En revanche, le film possède des qualités que la série de 1979 ne pouvait évidemment pas avoir : une animation beaucoup plus moderne, une esthétique très proche du manga et un véritable parti pris de comédie musicale, avec des chansons inspirées notamment de l'héritage théâtral de la Revue Takarazuka. Ce dernier choix est plutôt original mais il peut également diviser : certains spectateurs apprécient cette dimension lyrique tandis que d'autres trouvent que les chansons interrompent le rythme et remplacent parfois des scènes qui auraient mérité davantage de développement. C'est quoi qu'il en soit le point le plus marquant du film et ce qui a fait le plus parler.
Les principaux atouts du film sont donc sa beauté visuelle et sa volonté de proposer une nouvelle lecture de l'œuvre plutôt que de simplement reproduire la série de 1979. L'animation, les costumes et les séquences musicales donnent à l'ensemble une dimension très élégante et théâtrale. Le film remet également en avant les thèmes fondamentaux de La Rose de Versailles : l'identité d'Oscar, la condition féminine, les inégalités sociales, l'amour impossible et la confrontation entre les privilèges de l'aristocratie et la colère du peuple. Son principal point faible reste toutefois sa compression : en voulant raconter une histoire aussi vaste en moins de deux heures, le film donne parfois l'impression d'enchaîner les événements plutôt que de les faire vivre pleinement.

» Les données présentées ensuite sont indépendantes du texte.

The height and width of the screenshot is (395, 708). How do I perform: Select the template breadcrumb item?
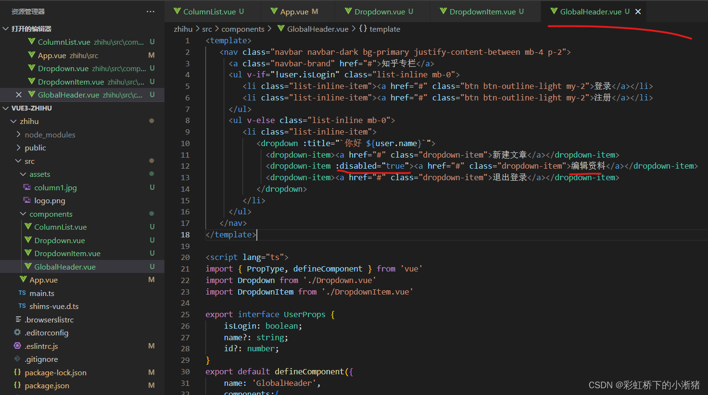click(384, 29)
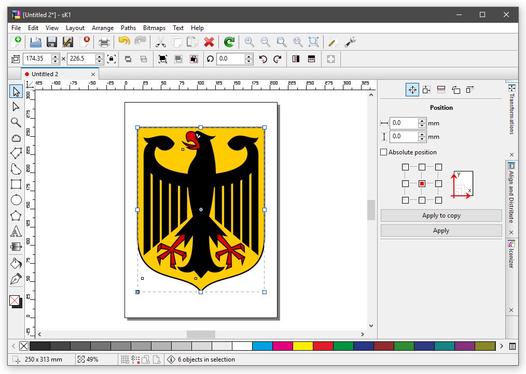Click the red Delete X icon
The width and height of the screenshot is (526, 374).
[209, 42]
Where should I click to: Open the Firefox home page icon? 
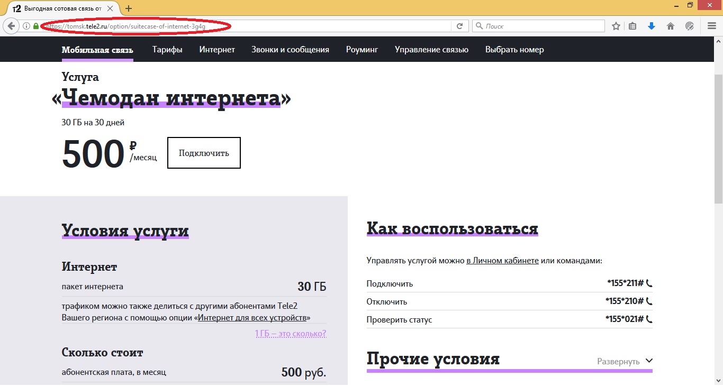tap(670, 25)
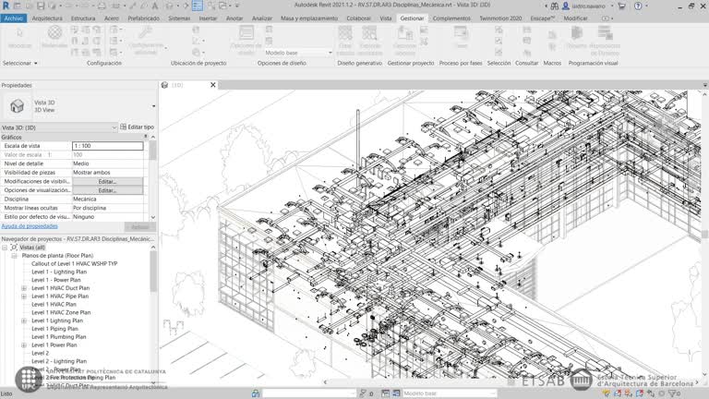Click Editar button for Modificaciones de visibilidad
This screenshot has height=399, width=709.
pyautogui.click(x=107, y=181)
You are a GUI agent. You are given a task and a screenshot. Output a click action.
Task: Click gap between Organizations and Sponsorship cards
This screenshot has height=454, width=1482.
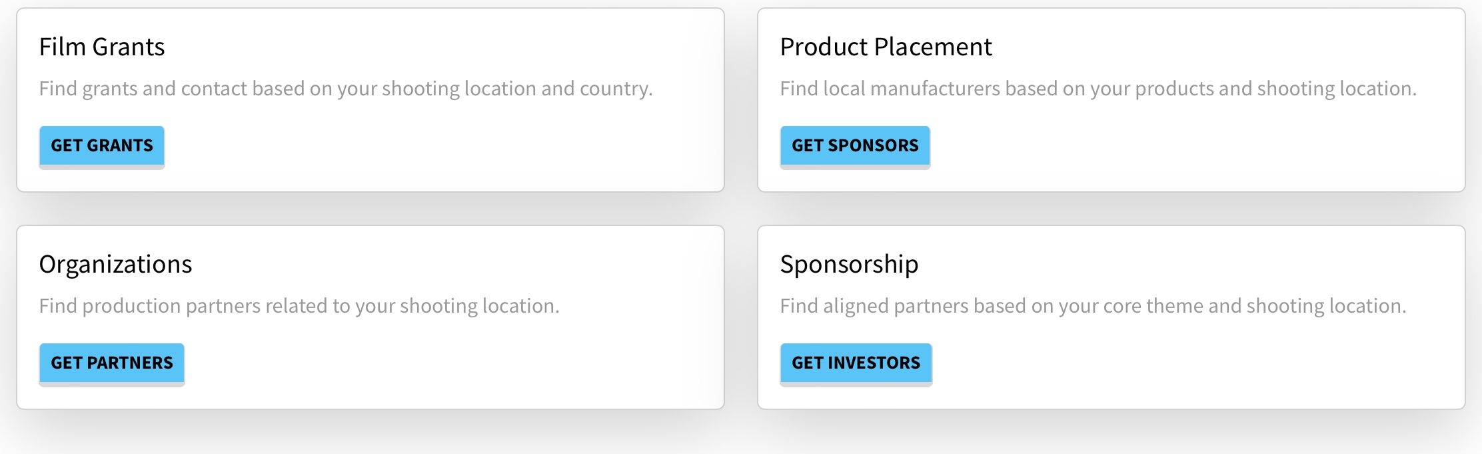(741, 317)
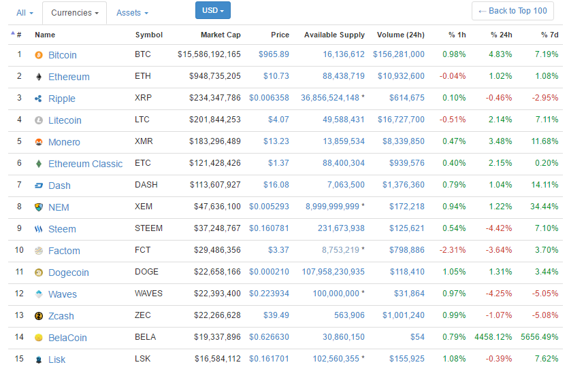Go back via Back to Top 100 button
This screenshot has height=369, width=569.
coord(513,11)
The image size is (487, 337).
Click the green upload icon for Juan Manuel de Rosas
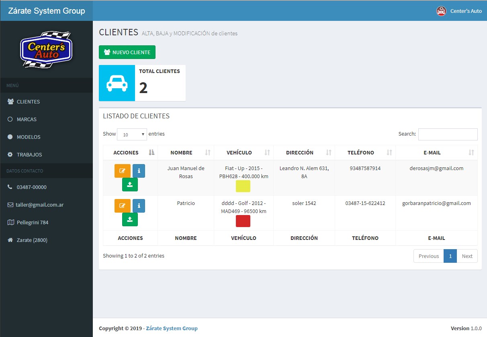[130, 185]
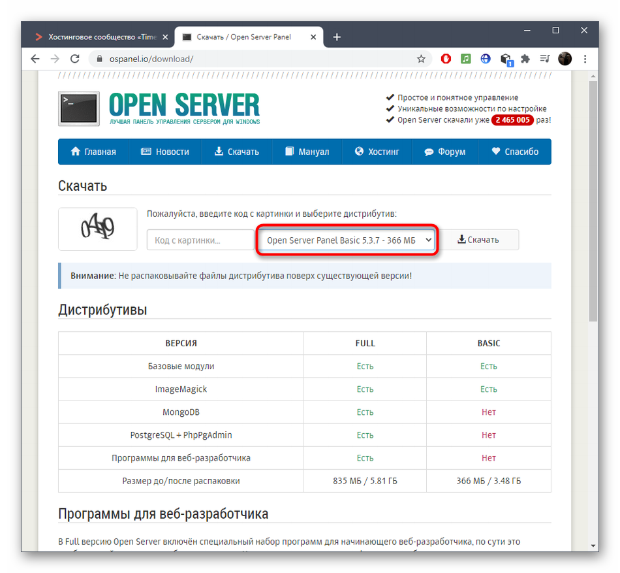620x573 pixels.
Task: Open a new browser tab
Action: [x=337, y=37]
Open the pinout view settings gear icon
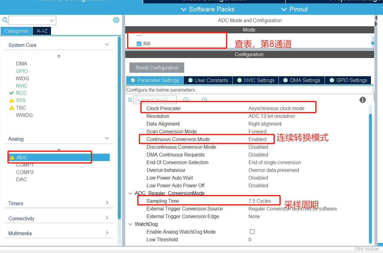The width and height of the screenshot is (383, 253). [116, 20]
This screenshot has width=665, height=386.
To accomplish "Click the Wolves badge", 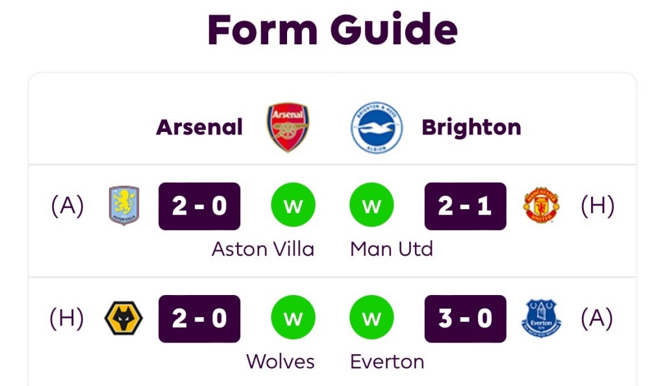I will coord(124,318).
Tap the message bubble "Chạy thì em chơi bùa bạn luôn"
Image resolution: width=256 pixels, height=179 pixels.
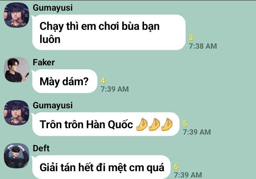[x=109, y=32]
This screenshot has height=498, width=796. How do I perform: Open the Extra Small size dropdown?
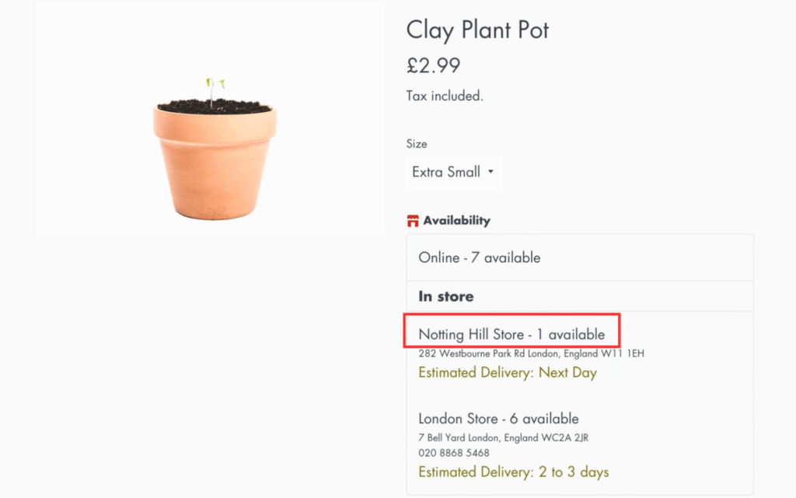tap(453, 172)
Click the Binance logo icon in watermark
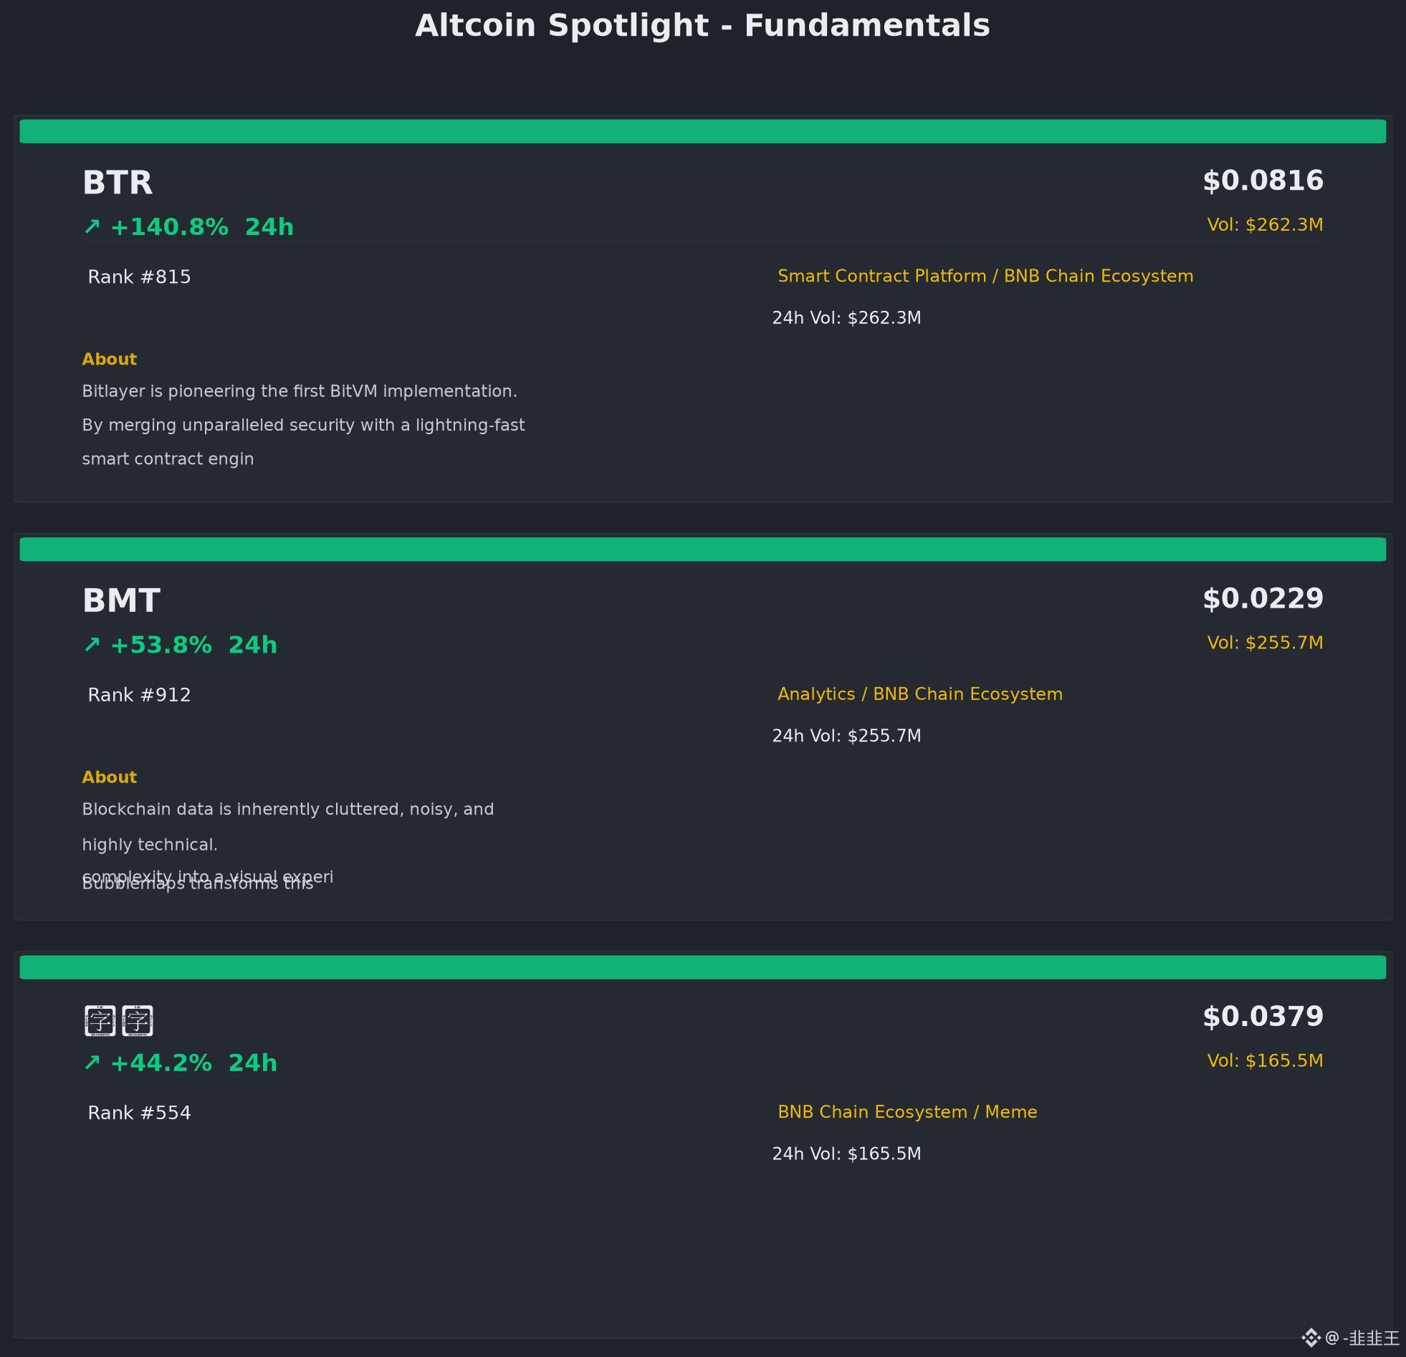Viewport: 1406px width, 1357px height. click(1311, 1338)
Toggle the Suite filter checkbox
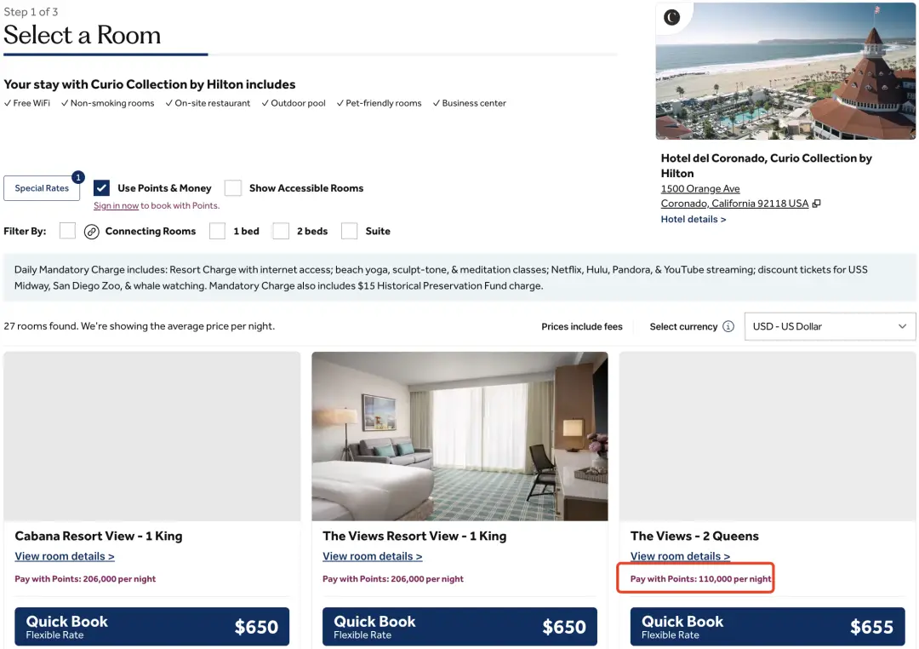The image size is (919, 649). point(349,231)
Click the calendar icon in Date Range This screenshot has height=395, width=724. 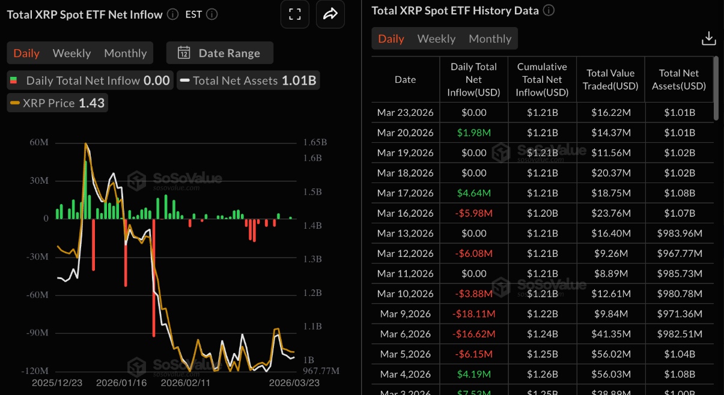pos(184,53)
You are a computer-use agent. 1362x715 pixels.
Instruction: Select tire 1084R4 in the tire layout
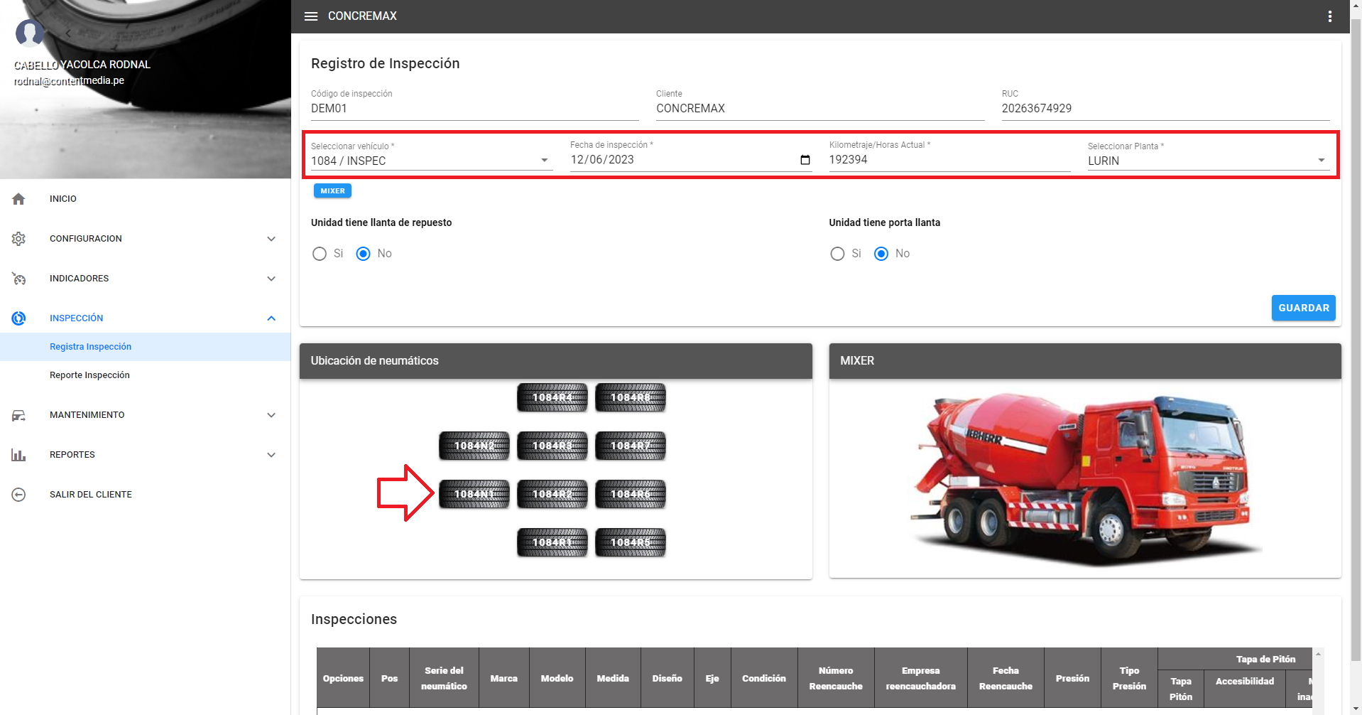(552, 397)
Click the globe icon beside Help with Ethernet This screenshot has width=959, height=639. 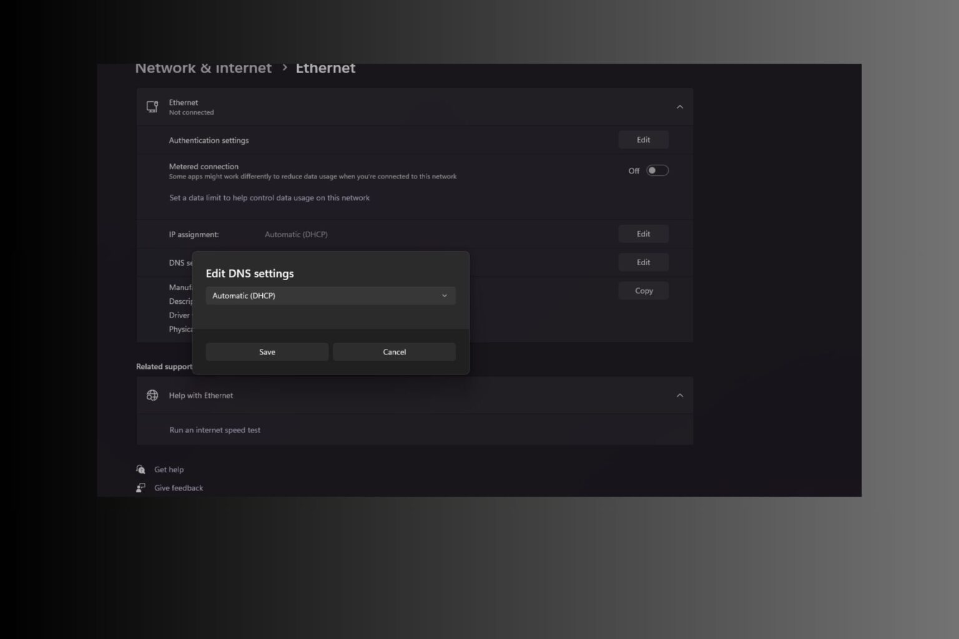point(152,395)
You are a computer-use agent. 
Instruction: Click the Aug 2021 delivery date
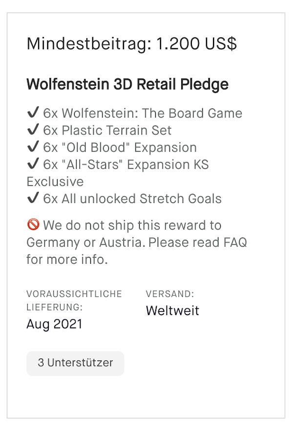54,324
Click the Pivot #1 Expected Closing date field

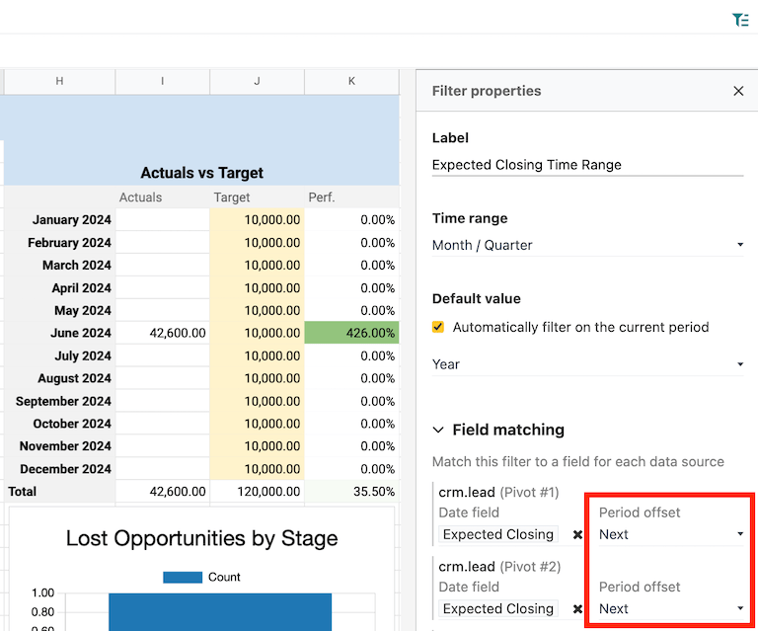click(498, 534)
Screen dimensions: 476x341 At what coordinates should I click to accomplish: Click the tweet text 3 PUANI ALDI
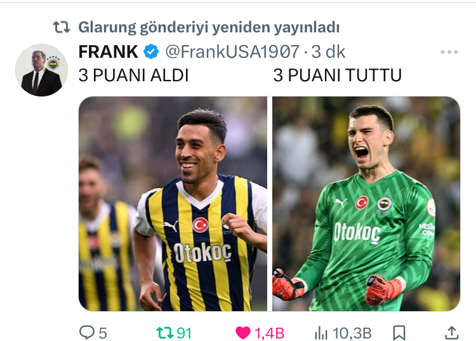click(x=133, y=75)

Les personnages secondaires perdent en importance et certaines relations manquent du temps nécessaire pour produire le même impact émotionnel que dans le manga ou la série.
Au final, le film de 2025 fonctionne davantage comme une introduction moderne et visuellement superbe à l'univers de Versailles no bara que comme un substitut de la série de 1979. Pour découvrir l'histoire, il est efficace et accessible ; pour en apprécier toute la richesse, le manga et/ou la série de 1979 restent beaucoup plus complets.